◆ **Приведённый отрывок**
Настойчивость В.[185] меня удивляет и представляется неуместной шуткой. Ведь Поль[186] видел вчера, как я чуть ли не пластом лежал на софе, и всё-таки Валуев[187] пришёл ко мне с приглашением по всей форме. Я сильно тревожусь, что бы это могло значить, в любом случае вы там будете и завтра мне расскажете.
Прощайте, доброй ночи, повеселитесь как следует.
Весь ваш
Ж. де Геккерен
Собственноручное письмо Жоржа Дантеса без даты из архива Геккеренов. По всей вероятности, относится к периоду выздоровления Жоржа Дантеса, поскольку видно, что Валуев считает уместным пригласить его в свой дом.
D'abord, ma bonne Catherine, je vais commencer par faire la commission du Baron qui me charge de vous engager pour la première polonaise et il me charge aussi de vous dire de vous tenir un peu de côté de la Cour pour qu'il puisse vous trouver.
Je n'avais pas besoin de Votre billet pour savoir que Madame Hittroff était la confidente de Pouchkine. Mais il paraît qu'elle conserve toujours la bonne habitude de fouiller là ou elle n'a rien à faire; faitez-moi le plaisir, si on vous en parle encore, de dire que Madame Hittroff ferait beaucoup mieux de s'occuper de sa conduite que de celle des autres, surtout en fait de convenances, article sur lequel je crois elle a perdu la mémoire depuis bien longtemps; au moins, sa conduite le fait croire.
Il est fâcheux que Vous ne puissiez avoir la voiture pour demain matin, mais comme je pense que connaissez mieux que moi les moyens qui sont à votre disposition pour sortir, je n'ai pas de conseils à Vous donner sur cette article.
Mais dans tous les cas je ne veux pas que Vous demandiez une permission formelle à Votre chère tante.
Nous ne savons pas si Protopopov a reçu les papiers du régiment, mais le Baron vous donnera lui-même
Beaucoup de plaisir pour ce soir.

◆ **Задание**
Перепишите из приведённого отрывка фрагмент между словами «Je n'avais pas» и «Votre chère tante.» включительно.

◆ **Строки данных**
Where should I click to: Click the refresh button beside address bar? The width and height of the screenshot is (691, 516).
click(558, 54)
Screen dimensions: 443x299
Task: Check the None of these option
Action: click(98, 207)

==

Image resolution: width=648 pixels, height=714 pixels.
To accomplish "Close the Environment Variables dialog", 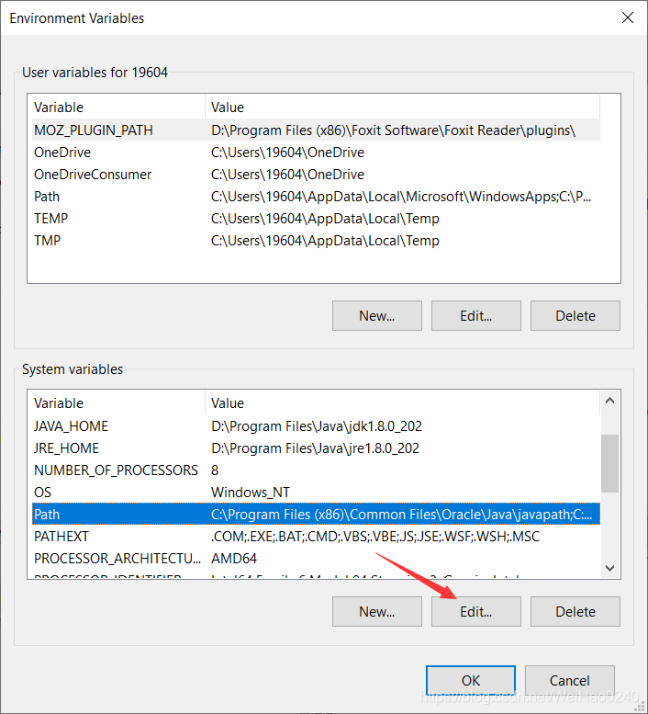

◆ **Ответ к заданию**
Je n'avais pas besoin de Votre billet pour savoir que Madame Hittroff était la confidente de Pouchkine. Mais il paraît qu'elle conserve toujours la bonne habitude de fouiller là ou elle n'a rien à faire; faitez-moi le plaisir, si on vous en parle encore, de dire que Madame Hittroff ferait beaucoup mieux de s'occuper de sa conduite que de celle des autres, surtout en fait de convenances, article sur lequel je crois elle a perdu la mémoire depuis bien longtemps; au moins, sa conduite le fait croire.
Il est fâcheux que Vous ne puissiez avoir la voiture pour demain matin, mais comme je pense que connaissez mieux que moi les moyens qui sont à votre disposition pour sortir, je n'ai pas de conseils à Vous donner sur cette article.
Mais dans tous les cas je ne veux pas que Vous demandiez une permission formelle à Votre chère tante.